Data items
----------------------------------------
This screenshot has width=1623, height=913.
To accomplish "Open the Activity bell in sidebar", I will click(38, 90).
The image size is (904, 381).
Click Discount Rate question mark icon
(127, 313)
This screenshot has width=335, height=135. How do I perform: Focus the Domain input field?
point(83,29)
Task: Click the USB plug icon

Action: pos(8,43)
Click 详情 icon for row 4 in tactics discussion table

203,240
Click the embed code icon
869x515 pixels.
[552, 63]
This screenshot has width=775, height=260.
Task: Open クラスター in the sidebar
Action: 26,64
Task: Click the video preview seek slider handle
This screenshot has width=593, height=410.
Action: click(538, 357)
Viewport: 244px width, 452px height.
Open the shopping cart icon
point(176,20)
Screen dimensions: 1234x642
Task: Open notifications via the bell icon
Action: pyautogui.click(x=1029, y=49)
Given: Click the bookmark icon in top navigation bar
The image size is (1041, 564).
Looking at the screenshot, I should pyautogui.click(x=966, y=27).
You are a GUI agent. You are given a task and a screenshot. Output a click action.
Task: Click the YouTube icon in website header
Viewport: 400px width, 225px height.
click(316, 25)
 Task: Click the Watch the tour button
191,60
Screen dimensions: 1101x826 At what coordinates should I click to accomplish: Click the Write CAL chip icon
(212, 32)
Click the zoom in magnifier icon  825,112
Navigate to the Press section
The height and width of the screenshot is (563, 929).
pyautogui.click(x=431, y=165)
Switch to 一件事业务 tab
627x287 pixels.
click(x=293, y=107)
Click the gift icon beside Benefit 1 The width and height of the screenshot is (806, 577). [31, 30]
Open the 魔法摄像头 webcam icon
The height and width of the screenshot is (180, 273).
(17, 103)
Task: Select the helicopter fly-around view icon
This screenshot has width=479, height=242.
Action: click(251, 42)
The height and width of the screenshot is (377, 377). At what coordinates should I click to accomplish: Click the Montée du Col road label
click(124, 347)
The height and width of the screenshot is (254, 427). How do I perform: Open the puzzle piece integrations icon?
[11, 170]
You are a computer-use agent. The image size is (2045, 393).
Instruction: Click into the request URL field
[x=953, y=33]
----------------------------------------
- WHAT IS EXPECTED: Using the records above, give the number of lines in which the word "agent" occurs, and nothing else.

- OUTPUT OF THE EXERCISE: 2